▼
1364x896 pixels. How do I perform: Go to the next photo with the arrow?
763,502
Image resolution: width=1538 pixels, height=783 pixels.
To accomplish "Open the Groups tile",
▲
▼
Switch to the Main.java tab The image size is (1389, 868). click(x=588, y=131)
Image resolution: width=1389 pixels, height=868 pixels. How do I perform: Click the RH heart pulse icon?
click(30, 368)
▲
▼
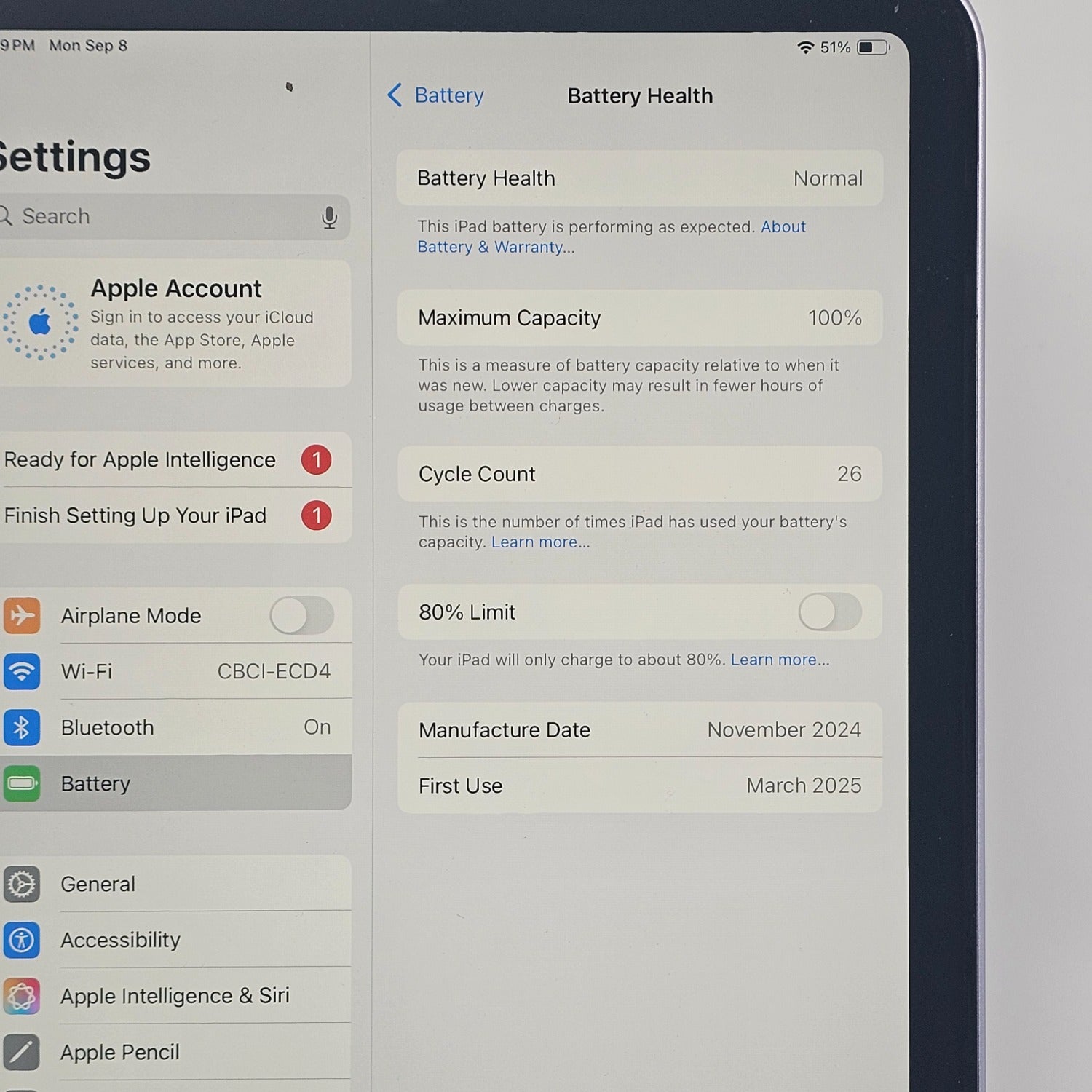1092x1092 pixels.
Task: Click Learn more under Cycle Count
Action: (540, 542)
▲
## What is required
Reproduce the data verbatim, starting with the line that contains "Switch to the" and continuing through the line that contains "click(30, 368)".

## Answer for the task
Switch to the Main.java tab The image size is (1389, 868). click(x=588, y=131)
Image resolution: width=1389 pixels, height=868 pixels. How do I perform: Click the RH heart pulse icon?
click(30, 368)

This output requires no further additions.